▸ Text:
══════

Introduction

The increasing volume of industrial waste necessitates the development of economical and efficient methods of their disposal. One of the avenues of the use of waste products is their usage in construction of infrastructure, including the stabilization of weak soils. The soil stabilization using industrial waste materials results in technical, environmental and economic benefits.

Up to 10% cement or lime is often used to improve the strength (stabilization) of weak soils. Since these materials (cement and lime) are expensive and their production requires significant energy and they generate a large volume of greenhouse gases during their production, there is an increasing interest in replacing cement or lime with waste materials for soil stabilization.

Electric arc furnace dust (EAFD) is a high-density by-product of steel production. It has been reported that approximately 15 to 20 kg of EAFD is generated per ton of steel produced1,2. Approximately 45% of the 1,414 million tons of steel that is produced annually worldwide3 is generated via the electric arc furnace method4. Therefore, approximately 12 million tons of EAFD is generated annually and disposed of in landfills, creating environmental problems, such as increasing volume of landfill waste, possibility of polluting the groundwater, etc. On the other hand, because of its high fineness, EAFD can be used to improve the mechanical properties of weak soils, such as sand, clay and marl.

══════

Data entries
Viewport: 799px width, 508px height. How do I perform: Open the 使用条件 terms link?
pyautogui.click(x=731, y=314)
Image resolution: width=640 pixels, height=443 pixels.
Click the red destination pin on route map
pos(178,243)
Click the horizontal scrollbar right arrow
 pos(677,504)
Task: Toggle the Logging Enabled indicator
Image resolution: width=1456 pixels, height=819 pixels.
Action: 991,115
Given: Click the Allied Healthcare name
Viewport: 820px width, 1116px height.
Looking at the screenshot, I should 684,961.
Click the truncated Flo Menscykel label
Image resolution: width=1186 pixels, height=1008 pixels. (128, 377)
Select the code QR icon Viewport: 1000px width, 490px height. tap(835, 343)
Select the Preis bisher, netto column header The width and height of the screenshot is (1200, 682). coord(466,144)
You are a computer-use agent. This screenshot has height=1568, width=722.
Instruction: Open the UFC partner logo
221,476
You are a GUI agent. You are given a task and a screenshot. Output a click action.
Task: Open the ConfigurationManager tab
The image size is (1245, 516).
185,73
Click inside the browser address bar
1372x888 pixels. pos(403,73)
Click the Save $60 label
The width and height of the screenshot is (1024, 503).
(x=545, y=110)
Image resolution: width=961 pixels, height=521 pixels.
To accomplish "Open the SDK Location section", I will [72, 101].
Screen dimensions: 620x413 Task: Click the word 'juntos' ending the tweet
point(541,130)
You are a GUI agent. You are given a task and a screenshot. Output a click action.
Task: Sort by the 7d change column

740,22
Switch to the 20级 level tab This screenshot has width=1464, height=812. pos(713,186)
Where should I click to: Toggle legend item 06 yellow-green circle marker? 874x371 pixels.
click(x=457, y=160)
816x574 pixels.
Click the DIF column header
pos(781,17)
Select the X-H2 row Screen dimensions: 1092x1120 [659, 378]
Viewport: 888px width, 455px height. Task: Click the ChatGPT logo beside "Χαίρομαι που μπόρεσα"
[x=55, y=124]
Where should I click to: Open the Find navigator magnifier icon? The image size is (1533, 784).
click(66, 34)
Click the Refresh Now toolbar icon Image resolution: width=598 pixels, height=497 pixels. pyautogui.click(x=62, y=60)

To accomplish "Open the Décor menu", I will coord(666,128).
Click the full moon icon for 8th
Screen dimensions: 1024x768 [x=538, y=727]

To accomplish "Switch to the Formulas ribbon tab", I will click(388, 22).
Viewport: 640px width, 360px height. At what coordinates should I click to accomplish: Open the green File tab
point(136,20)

══════

▸ Exercise details: Reproduce the soil stabilization text from "Electric arc furnace dust" to "clay and marl.". These items were drawn from a separate source.

▸ Answer to the task:
Electric arc furnace dust (EAFD) is a high-density by-product of steel production. It has been reported that approximately 15 to 20 kg of EAFD is generated per ton of steel produced1,2. Approximately 45% of the 1,414 million tons of steel that is produced annually worldwide3 is generated via the electric arc furnace method4. Therefore, approximately 12 million tons of EAFD is generated annually and disposed of in landfills, creating environmental problems, such as increasing volume of landfill waste, possibility of polluting the groundwater, etc. On the other hand, because of its high fineness, EAFD can be used to improve the mechanical properties of weak soils, such as sand, clay and marl.